The well-paid Western pilots who flew into Uli for relief agencies did so at night to avoid marauding MIG-17s and Ilyushin-28 bombers, supplied to Nigeria by the Russians and flown by Egyptian pilots. Food planes from the Portuguese island of Sao Tome, Red Cross flights and gunrunners from Libreville in Gabon circled over the airstrip only briefly, then dropped swiftly through the African darkness for bumpy landings during the ten seconds in which the runway lights were flipped on by a camouflaged control tower. A Nigerian night fighter nicknamed "Genocide" tried to pick them off as they landed; occasionally he was successful. All told, ten cargo planes were shot down or crashed during the 31 months of the war and 25 crewmen were killed. Many are buried in a neat churchyard near Uli.
The planes that ducked into Uli carried either food or ammunition; anything else that Biafrans needed was put together from supplies on hand. A resourceful government agency known as the Research and Production Directorate was staffed with Ph.D.s educated in U.S. and British universities. They dreamed up portable oil refineries, homemade antitank rockets, drugs and a highly effective land mine made from cooking utensils and christened "the Ojukwu kettle." Nothing went to waste. One visitor to the hungry country grimly realized that he had seen neither a rat nor a dog anywhere.

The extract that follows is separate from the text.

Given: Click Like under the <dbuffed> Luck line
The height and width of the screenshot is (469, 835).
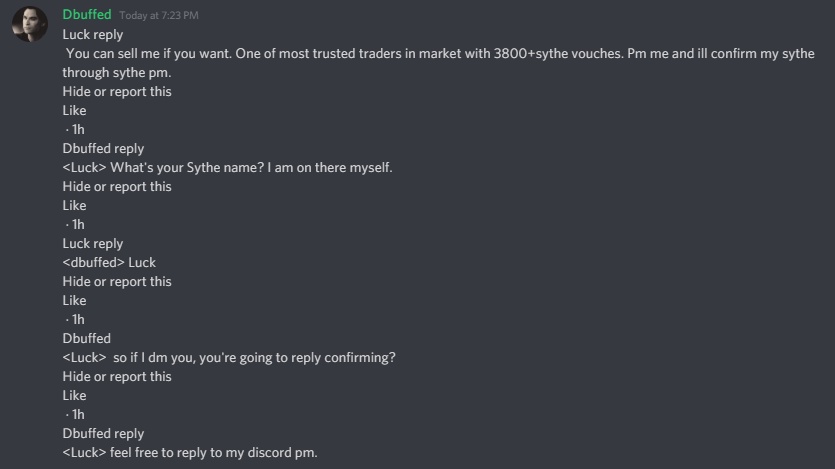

Last year, with fresh troops and new supplies, Ojukwu briefly went over to the offensive. By August, seven-eighths of Biafra's former territory had been recovered, including Owerri, where 1,900 Nigerian troops were killed. But the optimism created by such military feats was soon dimmed by the specter of renewed starvation. In parts of Biafra's enclave two-thirds of the population suffered from malnutrition. As many as 1,000 children died in a single day; they were buried at night by lamplight in mass graves.